We have seen that crime is firmly rooted in many fundamental aspects of American life. Some
of those factors have been changing rapidly and some more slowly, but they all have
implications for the future. These implications are easiest to draw out for the most predictable
aspects of life in coming decades, those which involve demography. Almost all of those who
will be filling the high-risk age categories during the first decade of the twenty first century
have already been born: we know their numbers, and who they are. What they will do is less
predictable, but some research suggests they will engage in more and more serious acts of
criminal violence than generations in the immediate past. The influence of poverty, racial and
generational inequality, and family and community disorganization also seem clear, and while
it is less certain that those forces will worsen, there seem to be a few reasons to be
particularly sanguine about their near-term trends. Another factor is the apparently tenacious
criminality of Baby Boomers, who we saw may not drop out of crime as rapidly as anticipated.

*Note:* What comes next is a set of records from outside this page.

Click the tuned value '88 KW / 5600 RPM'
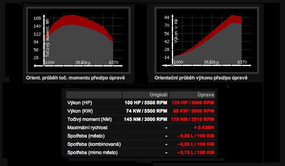 tap(194, 111)
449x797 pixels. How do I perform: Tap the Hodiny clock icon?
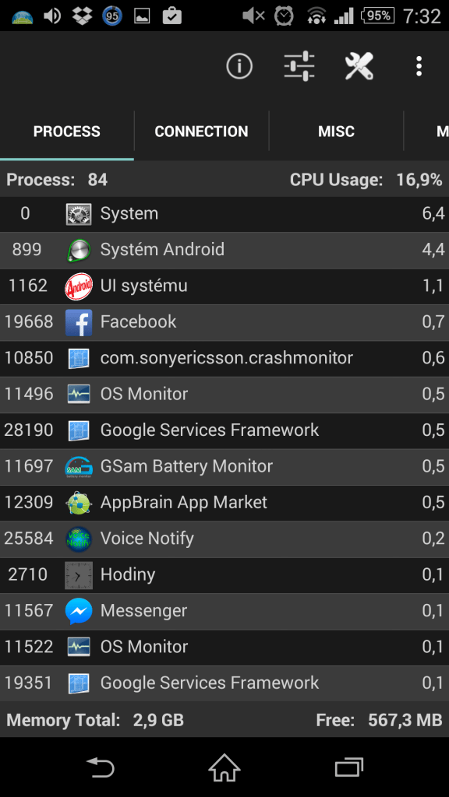tap(79, 575)
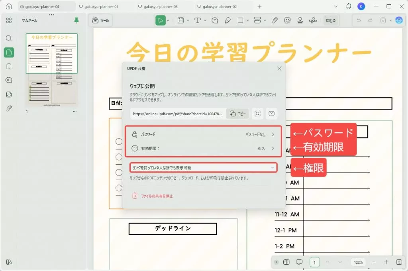The width and height of the screenshot is (408, 271).
Task: Toggle the annotations comments panel
Action: point(9,81)
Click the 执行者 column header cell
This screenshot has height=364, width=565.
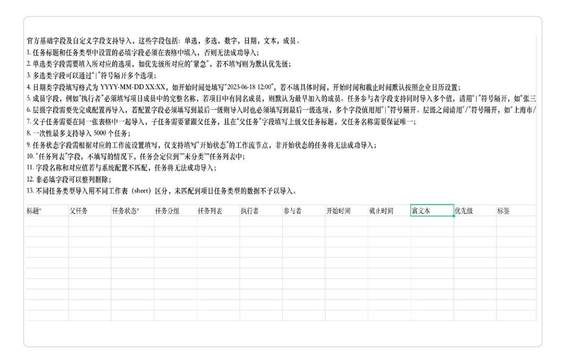click(261, 211)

Also, as long as race continues to track the distribution of other hardship and family
problems, the relative size of the youthful black population will add significantly to our
expectations concerning future rates of crime. None of these projections take into account the
growth of the Hispanic population. Hispanics experience many of the problems facing
American blacks. On the other hand, we also saw evidence above of worsening economic
conditions and family disorganization among whites as well as blacks and Hispanics. They all
face declining real wages, increasingly below the poverty line, and show evidence of family
disruption. The diffusion of hardship and disorganization throughout the population will
multiply its effects on crime.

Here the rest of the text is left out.